Dr. Leonard is currently focused on four major priorities:

  1. She is involved in Dalhousie’s initiative to recruit more PhD students as a strategic priority.
  2. She wants to enhance professional development for grad students. “ We realize that in addition to skills learned in academic programs, graduate students benefit from professional skills that may not be part of their program”. “ So, the Faculty of Graduate Studies is partnering with the Centre for Learning and Teaching to create a certificate  that will include topics like entrepreneurial skills, enhanced presentation skills, networking and business management. She also hopes to offer mentoring services from working professionals who have graduated from Dal.
  3. She is working with colleagues in Student Affairs, Health and Human Performance and the Dalhousie Association for Graduate Students to develop a Mental Health Strategy. “Great services are available at Dal in terms of mental health and wellness. But grad students suffer mental health challenges at a greater rate than society as a whole, and they have different stresses than undergraduate students. “We need to develop a strategy to help guide us on what services best support our graduate students.”
  4. Dr. Leonard also wants to provide new resources to help students and thesis supervisors build and maintain positive relationships. “A student’s relationship with their supervisor is extremely important and can affect whether the student completes their program... We need to support both students and faculty to build those relationships.”

On enabling others...

“At a university, people are smart, energetic and full of great ideas so it’s just a matter of enabling them. Surround yourself with fabulous people and they’ll take it away. Nobody needs leading. They have a lot of initiative.”

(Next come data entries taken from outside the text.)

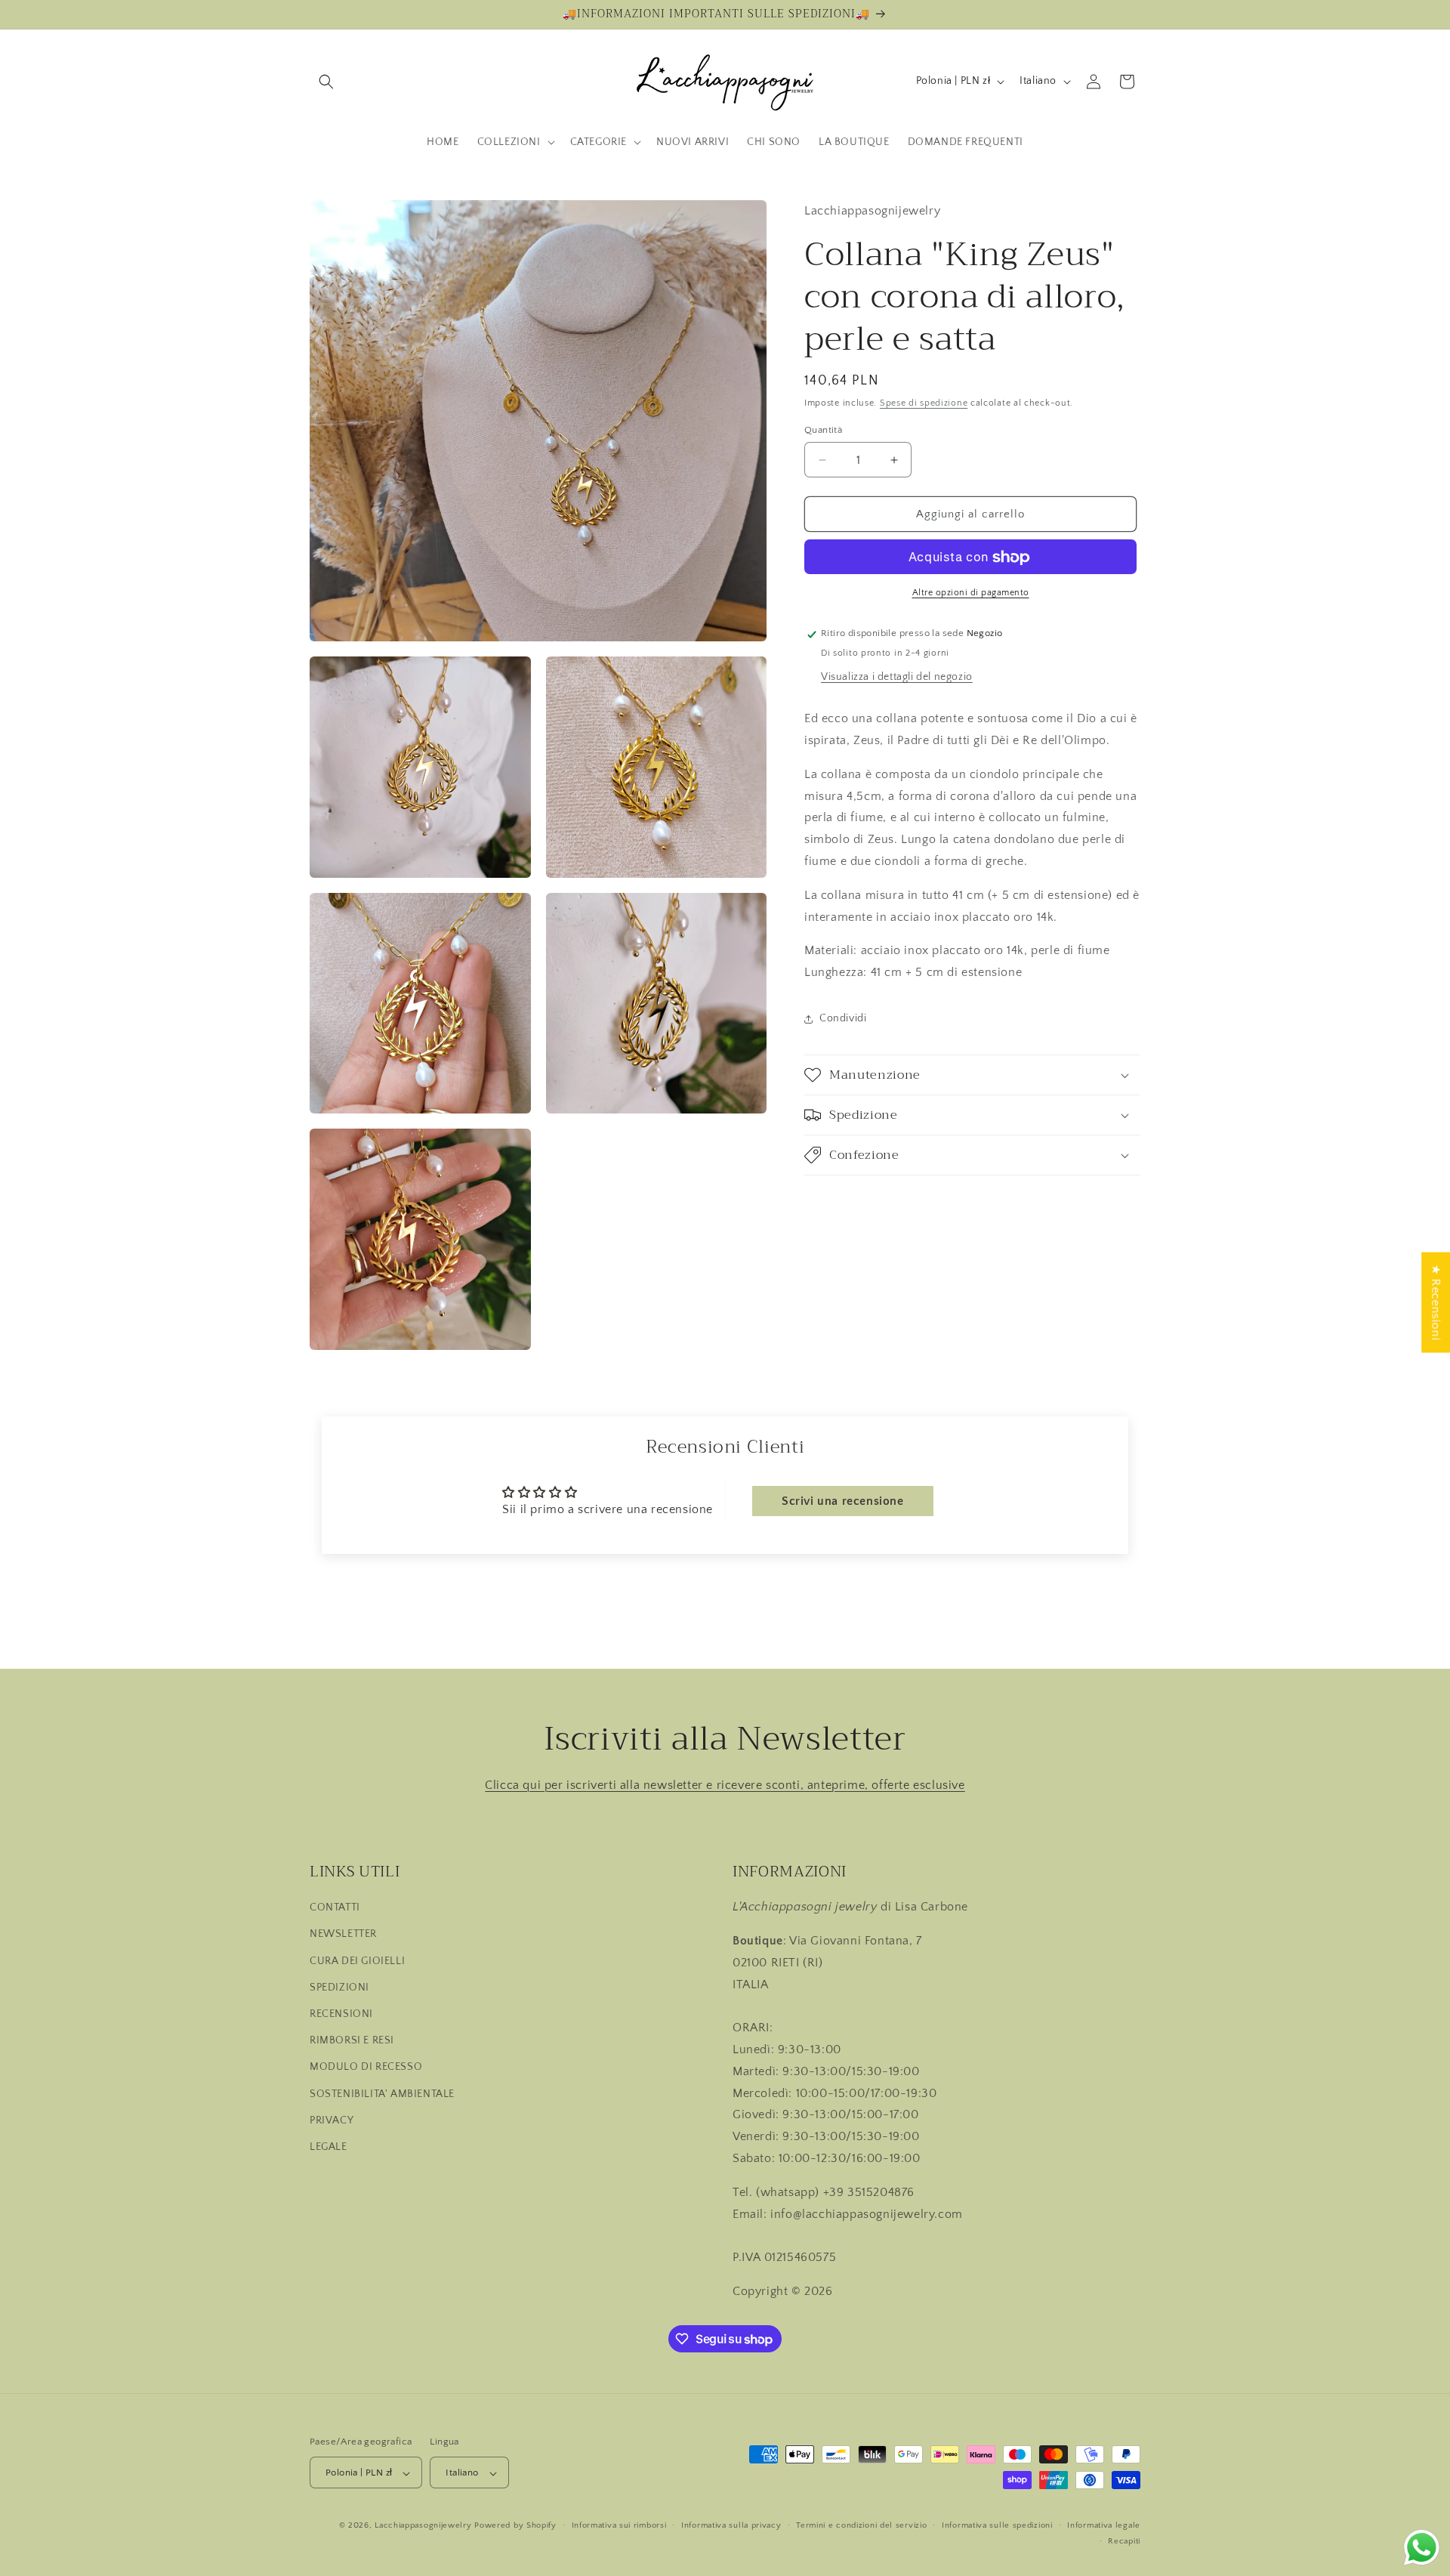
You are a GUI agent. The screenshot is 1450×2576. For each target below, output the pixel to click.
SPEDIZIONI (339, 1987)
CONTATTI (335, 1908)
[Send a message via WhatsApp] (1421, 2547)
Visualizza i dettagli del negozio (897, 677)
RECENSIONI (341, 2014)
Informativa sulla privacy (731, 2525)
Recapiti (1124, 2541)
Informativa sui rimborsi (619, 2525)
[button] (326, 81)
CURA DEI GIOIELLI (357, 1961)
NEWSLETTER (343, 1935)
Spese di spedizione (923, 404)
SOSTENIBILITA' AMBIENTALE (382, 2094)
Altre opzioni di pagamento (970, 593)
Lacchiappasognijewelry (423, 2526)
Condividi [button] (842, 1019)
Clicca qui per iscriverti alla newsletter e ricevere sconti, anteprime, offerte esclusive (724, 1785)
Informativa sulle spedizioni (997, 2525)
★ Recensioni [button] (1435, 1303)
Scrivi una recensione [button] (843, 1501)
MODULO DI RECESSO (366, 2068)
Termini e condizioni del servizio (861, 2525)
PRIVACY (331, 2120)
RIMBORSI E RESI (352, 2040)
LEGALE (328, 2147)
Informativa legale (1103, 2525)
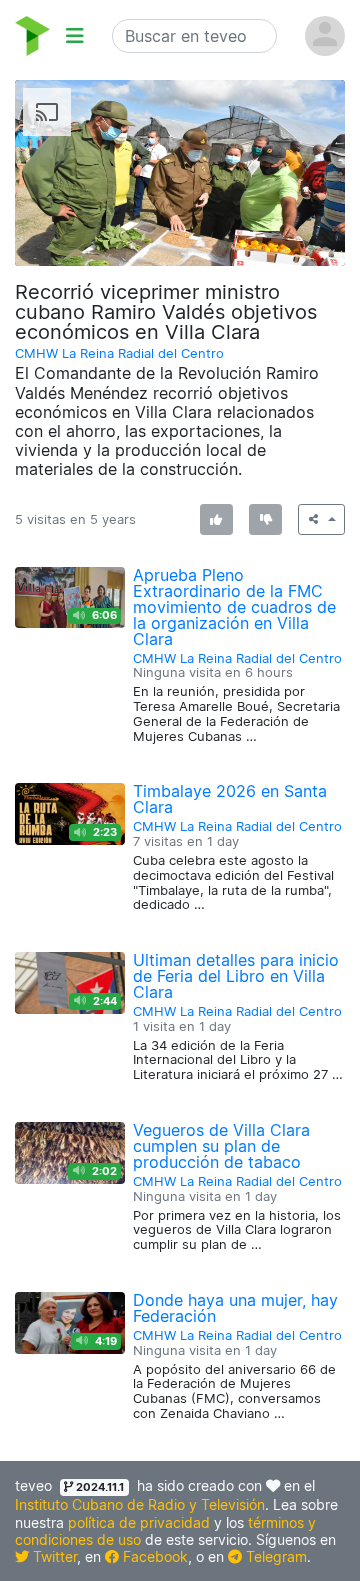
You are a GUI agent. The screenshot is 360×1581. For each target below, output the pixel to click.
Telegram (274, 1556)
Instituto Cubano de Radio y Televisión (140, 1504)
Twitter (53, 1556)
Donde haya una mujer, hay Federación (235, 1308)
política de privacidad (139, 1522)
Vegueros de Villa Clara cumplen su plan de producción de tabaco (221, 1146)
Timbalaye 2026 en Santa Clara (230, 799)
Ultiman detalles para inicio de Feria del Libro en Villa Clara (236, 976)
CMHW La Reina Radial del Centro (119, 353)
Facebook (153, 1556)
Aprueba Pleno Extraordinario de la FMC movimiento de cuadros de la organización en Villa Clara (234, 607)
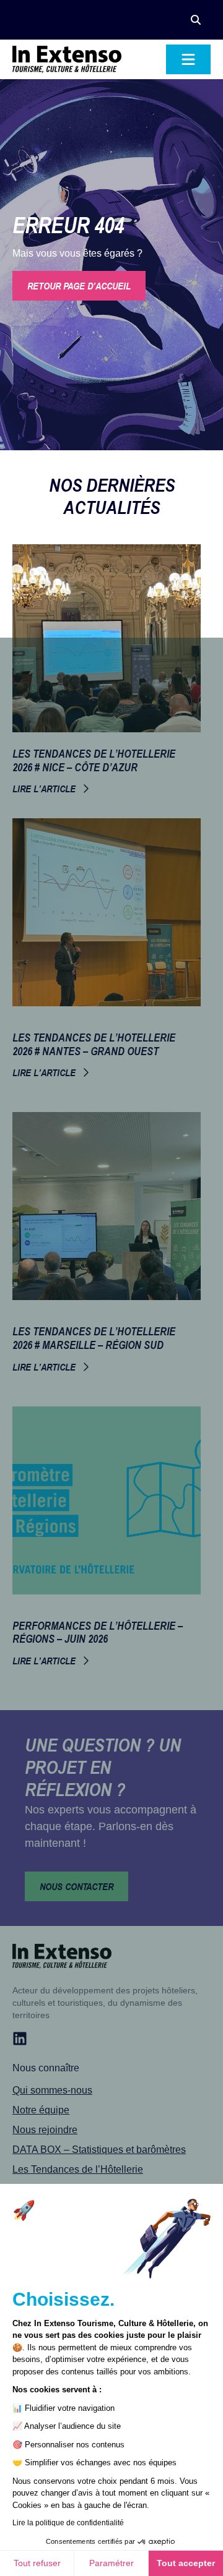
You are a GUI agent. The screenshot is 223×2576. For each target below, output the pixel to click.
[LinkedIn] (19, 2038)
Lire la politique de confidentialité (68, 2522)
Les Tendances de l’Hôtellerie (77, 2169)
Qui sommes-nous (52, 2090)
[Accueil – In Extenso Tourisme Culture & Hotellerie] (66, 59)
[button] (196, 20)
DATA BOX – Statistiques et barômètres (99, 2149)
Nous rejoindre (44, 2130)
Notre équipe (40, 2110)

On the importance of honesty...

“I think it’s important to be genuine. People can sniff out insincerity. Maybe that’s my animal behaviour background talking.”

Five questions

When you were a student, what was your favourite course?

I took a public speaking course in my undergrad that was amazing. We learned how to prepare and deliver all different kinds of talks.

What’s your favourite hobby or pastime?

Anything to do with movement: hiking, gardening, running, skiing. I don’t like to sit still.

If you were to leave academia and go into any career you wanted, what would you choose?

Conservation of species at risk. But then again, I kind of have a hankering to be a citizenship judge. I love working with our international students.

Who is a mentor or leader who has inspired you in your life or career?

I wouldn’t want to single someone out and exclude all the others. I’ve had many great people help me along the way. On the other hand, I also had a professor tell me as I was beginning my career that I couldn’t be a good mother and a good scientist at the same time. So he definitely inspired me to prove him wrong. I guess an anti-mentor can have an effect too.

If you could have dinner with one person — living, deceased or fictional — who would it be and why?

I’d like to have dinner with Nelson Mandela.